For any given horizontal span, there is an infinite
number of vertical spans. (Pick your horizontal span,
and you could drop any length of chain to create an
arch of different vertical spans.)
For any given vertical span, there is an infinite
number of horizontal spans. (Pick your height, and
you could find a length of chain that makes an arch of
any horizontal span for that height.)
So it's hard to answer your question about "would the
arch always be the same?". If you mean, given a
defined catenary arch and hack it off to a shorter
height, would the remaining curve still be a catenary
arch? As long as you accept the reduced width at its
base (and all the remaining points on the curve), Yes.

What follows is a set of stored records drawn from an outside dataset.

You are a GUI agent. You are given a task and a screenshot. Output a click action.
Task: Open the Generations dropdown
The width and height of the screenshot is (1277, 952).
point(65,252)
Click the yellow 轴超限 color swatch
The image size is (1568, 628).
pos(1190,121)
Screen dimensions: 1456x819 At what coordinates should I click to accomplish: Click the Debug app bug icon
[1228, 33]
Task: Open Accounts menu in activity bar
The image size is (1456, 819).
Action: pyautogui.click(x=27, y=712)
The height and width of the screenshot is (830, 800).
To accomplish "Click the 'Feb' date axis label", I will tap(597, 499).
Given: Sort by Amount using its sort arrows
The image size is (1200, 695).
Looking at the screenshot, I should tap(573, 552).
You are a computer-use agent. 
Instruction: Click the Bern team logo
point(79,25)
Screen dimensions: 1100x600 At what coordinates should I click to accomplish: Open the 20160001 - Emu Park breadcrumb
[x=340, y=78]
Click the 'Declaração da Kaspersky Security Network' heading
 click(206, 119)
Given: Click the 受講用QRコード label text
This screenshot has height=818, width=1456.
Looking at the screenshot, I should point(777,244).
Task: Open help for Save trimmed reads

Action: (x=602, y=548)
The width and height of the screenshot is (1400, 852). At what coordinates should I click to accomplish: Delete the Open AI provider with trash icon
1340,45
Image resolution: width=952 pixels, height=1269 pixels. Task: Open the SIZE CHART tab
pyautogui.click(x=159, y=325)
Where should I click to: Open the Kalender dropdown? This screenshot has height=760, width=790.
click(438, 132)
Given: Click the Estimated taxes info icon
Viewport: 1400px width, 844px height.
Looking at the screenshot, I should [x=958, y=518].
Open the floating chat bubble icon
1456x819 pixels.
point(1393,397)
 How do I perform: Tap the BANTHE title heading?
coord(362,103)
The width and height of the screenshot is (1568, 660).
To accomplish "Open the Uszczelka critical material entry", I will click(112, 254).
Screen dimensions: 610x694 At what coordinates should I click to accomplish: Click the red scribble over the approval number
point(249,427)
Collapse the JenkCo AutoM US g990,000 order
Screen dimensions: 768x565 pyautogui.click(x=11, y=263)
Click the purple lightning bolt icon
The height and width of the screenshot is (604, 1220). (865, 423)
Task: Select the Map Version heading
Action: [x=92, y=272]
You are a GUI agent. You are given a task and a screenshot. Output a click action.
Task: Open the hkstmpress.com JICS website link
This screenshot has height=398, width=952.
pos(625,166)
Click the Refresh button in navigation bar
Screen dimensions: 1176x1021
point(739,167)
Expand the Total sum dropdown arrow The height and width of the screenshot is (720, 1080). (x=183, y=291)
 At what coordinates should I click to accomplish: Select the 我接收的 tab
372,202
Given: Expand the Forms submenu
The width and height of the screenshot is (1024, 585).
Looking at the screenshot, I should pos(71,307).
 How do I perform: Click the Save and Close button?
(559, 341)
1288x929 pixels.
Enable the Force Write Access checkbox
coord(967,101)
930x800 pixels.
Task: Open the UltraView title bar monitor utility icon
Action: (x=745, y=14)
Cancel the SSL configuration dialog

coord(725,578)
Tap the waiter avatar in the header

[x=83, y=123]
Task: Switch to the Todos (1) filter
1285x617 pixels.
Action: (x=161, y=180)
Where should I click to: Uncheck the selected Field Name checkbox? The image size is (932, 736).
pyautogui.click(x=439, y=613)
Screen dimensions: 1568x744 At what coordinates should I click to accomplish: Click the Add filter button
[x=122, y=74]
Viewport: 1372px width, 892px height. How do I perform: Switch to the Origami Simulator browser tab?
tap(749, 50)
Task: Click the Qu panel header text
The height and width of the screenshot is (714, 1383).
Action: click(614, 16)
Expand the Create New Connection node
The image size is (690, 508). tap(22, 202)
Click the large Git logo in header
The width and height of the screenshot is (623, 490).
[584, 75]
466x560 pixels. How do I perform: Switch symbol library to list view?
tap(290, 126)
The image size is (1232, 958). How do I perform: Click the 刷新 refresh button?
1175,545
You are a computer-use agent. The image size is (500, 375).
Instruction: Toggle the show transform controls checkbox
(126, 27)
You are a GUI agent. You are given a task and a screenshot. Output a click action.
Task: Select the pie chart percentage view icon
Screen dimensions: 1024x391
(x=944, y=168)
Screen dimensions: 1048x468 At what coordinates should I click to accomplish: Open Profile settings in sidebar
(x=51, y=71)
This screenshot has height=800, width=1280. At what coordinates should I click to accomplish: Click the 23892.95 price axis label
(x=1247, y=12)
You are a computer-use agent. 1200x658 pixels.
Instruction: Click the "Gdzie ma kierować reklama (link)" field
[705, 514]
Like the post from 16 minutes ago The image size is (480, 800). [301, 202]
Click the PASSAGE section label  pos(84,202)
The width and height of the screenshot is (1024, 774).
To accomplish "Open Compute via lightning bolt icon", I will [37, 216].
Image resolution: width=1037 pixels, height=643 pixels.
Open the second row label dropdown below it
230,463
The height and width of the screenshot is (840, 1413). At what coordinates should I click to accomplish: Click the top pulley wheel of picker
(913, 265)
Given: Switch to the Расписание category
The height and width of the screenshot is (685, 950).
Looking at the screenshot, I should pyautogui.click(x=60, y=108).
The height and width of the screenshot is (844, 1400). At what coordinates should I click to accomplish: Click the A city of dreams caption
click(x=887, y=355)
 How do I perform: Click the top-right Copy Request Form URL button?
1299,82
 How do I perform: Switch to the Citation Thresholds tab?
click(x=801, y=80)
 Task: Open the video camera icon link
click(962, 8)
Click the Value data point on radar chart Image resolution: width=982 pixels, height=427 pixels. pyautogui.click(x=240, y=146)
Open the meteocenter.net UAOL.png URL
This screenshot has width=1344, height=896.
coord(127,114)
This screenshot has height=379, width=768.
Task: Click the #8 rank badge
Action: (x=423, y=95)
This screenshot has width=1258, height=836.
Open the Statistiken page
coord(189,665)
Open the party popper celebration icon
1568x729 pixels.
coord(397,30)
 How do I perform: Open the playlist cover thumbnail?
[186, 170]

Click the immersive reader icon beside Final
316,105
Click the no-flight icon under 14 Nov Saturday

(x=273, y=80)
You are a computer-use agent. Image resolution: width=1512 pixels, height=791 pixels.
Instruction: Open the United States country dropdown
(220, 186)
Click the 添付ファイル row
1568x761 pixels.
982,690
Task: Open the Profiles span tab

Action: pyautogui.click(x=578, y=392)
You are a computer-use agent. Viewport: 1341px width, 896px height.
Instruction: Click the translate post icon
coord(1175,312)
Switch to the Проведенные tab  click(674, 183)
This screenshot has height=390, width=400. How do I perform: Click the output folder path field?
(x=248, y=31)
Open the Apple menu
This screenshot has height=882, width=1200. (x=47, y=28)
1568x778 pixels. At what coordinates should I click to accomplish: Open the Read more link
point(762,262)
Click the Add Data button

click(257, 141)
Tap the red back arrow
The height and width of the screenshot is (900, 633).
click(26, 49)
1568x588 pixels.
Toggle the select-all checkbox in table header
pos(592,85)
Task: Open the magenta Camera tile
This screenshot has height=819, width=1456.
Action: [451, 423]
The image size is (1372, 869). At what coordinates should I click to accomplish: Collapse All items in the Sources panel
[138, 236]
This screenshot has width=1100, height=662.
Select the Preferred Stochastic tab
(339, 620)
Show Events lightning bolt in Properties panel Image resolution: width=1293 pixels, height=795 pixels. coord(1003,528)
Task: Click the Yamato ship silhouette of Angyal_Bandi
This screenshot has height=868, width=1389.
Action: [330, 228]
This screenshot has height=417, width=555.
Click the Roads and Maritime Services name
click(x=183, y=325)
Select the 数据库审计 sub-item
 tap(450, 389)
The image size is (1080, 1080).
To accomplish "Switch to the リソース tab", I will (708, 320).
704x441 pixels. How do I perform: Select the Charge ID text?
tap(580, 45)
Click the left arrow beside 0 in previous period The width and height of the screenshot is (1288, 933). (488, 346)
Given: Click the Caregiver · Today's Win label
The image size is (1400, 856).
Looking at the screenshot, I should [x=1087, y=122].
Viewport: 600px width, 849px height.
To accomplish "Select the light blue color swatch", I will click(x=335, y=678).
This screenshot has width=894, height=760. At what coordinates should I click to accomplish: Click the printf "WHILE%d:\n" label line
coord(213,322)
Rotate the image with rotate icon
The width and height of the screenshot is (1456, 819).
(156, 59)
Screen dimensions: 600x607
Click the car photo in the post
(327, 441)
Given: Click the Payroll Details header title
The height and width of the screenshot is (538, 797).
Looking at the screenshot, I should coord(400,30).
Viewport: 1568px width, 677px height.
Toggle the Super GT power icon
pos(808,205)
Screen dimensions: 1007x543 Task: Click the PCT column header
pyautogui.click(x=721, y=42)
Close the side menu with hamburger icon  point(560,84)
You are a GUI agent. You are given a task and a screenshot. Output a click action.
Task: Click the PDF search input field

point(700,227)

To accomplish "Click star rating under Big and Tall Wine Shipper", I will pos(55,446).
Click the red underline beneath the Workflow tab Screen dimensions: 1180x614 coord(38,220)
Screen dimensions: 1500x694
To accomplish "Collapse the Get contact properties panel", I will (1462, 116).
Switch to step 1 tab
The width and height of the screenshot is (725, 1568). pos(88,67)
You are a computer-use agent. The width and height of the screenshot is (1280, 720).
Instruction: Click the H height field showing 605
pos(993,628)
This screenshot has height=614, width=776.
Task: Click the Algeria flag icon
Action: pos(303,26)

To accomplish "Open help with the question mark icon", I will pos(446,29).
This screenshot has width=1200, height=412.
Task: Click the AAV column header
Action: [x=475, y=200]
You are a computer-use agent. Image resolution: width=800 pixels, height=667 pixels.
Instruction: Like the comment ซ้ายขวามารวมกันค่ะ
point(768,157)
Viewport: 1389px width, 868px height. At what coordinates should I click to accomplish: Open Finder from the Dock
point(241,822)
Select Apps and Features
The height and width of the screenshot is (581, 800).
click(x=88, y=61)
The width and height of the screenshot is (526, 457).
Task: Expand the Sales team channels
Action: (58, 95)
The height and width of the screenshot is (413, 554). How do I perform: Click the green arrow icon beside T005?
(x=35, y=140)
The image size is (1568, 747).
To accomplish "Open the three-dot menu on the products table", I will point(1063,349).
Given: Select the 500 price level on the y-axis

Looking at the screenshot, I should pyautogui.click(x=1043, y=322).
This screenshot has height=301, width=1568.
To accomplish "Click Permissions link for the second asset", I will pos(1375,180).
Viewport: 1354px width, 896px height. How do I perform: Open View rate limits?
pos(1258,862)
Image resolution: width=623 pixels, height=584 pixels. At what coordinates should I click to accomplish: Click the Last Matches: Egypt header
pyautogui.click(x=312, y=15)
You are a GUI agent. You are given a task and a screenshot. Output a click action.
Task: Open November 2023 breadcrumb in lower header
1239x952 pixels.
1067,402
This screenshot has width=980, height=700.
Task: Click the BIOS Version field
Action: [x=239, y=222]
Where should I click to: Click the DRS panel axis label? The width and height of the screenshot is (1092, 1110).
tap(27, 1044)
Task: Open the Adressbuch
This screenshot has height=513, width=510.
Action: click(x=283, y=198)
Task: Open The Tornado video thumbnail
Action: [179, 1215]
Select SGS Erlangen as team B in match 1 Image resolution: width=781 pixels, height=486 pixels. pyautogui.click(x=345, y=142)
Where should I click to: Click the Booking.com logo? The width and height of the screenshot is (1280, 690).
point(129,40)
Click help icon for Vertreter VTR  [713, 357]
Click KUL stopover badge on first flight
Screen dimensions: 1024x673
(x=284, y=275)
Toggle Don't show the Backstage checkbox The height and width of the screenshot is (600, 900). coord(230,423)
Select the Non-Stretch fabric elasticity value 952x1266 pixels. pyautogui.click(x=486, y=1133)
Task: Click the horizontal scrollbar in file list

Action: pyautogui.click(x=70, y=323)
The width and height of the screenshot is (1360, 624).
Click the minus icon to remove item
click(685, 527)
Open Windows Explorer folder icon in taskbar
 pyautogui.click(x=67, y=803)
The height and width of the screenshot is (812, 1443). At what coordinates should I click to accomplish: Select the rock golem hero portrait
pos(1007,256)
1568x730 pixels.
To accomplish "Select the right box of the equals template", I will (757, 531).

What we really want is to define the height "h" and
width "w" of a catenary arch and pop out x,y pairs to
plot the rest of the arch. One of us (Prune) derived
this very close approximation (with the arch rightside
up):
y = [-1 * {e^(a*x) + e^(-a*x)}] + (h-2)
where a = [2 * {ln(h-2)}] / w
and "ln" is the "natural log"
(We're using ( ), { }, and [ ] as parentheses pairs so
you can better see the required order of operations.)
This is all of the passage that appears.